En el teatro, el instrumento es el cuerpo. En la música, también, porque el instrumento musical es apenas una extensión del cuerpo, extensión bendita, es cierto, pero extensión solamente. Quien no conoce su cuerpo  difícilmente podrá tocar un instrumento, y eso lo sabe cualquiera de las habitantes de un burdel filosófico –como llamó Apollinaire al cuadro de Picasso que da nombre a la banda de la que hoy hablamos.

Aunque no basta con conocer el propio cuerpo: se requiere paciencia, disciplina y necesidad real de expresarse a través de la música, para descubrir hasta el tuétano mismo el momento del acto creativo.

El intérprete de blues es, o debe ser, un artista, un re-creador.

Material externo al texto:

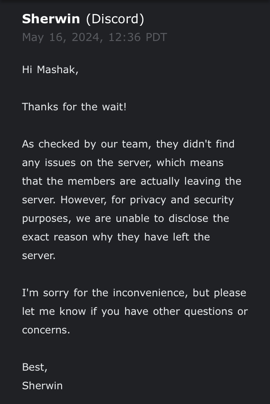Click the May 16, 2024 timestamp

tap(95, 37)
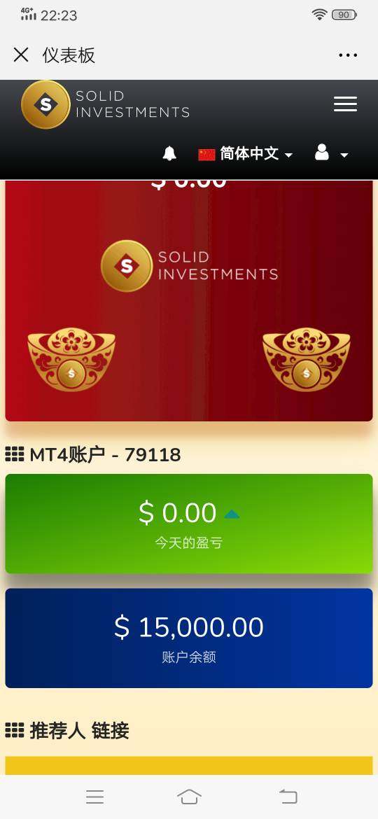378x819 pixels.
Task: Open the hamburger navigation menu
Action: tap(345, 104)
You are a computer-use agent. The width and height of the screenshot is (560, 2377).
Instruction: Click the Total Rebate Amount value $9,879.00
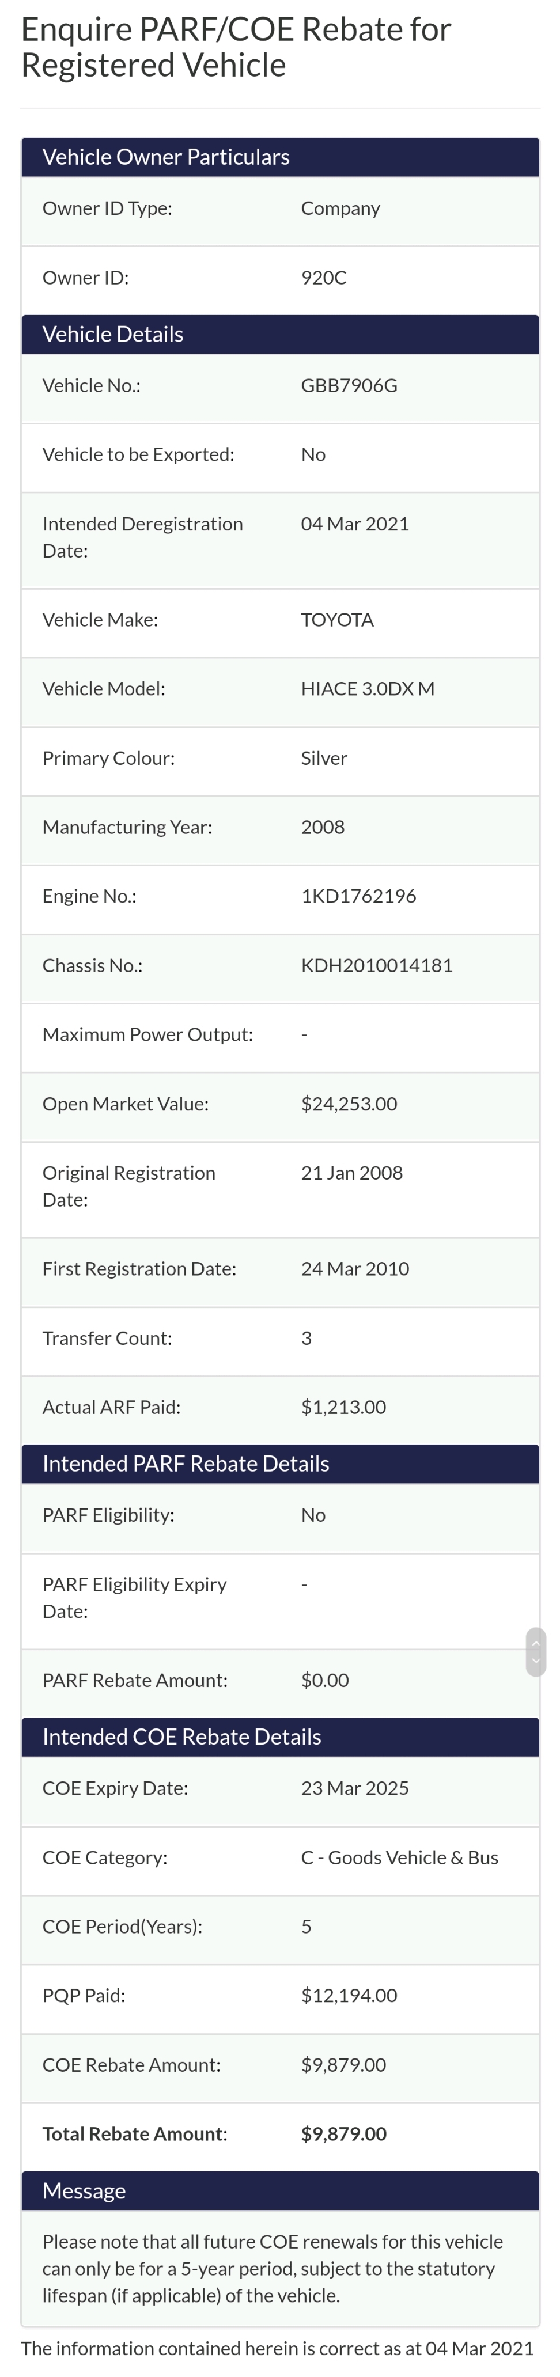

Stanislavsky lo diría con palabras que hoy incomodan a muchos, en este mundo donde la utilidad y la ganancia definen las relaciones humanas. Stanislavsky, digo, hablaría de honestidad, honestidad del músico consigo mismo y con su arte; hablaría de un músico que trabaja sobre la verdad (esto también suena a Bertolt Brecht y a Julio Cortázar, quien llama a los músicos de jazz “los intercesores” –pero del jazz de las Señoritas hablaremos más adelante).

El músico es un médium. ¿Y en qué piensa un médium cuando está en trance, cuando ejerce su labor de intermediario? ¿En qué piensan nuestras Señoritas? No sé, pero sí sé que, al momento de tocar la música, ellas/ellos no están en su sano juicio, no están en sus cabales, están idas, son sibilas, pitonisas, ebrias de sí mismas. Han inhalado los vapores de la belleza, y ya les ganó la risa.

Tanto para Picasso como para nuestra banda quinceañera, la palabra “señoritas” es un sarcasmo: estamos hablando de putas. Y para una puta que se respeta es necesario, más que el talento, el método.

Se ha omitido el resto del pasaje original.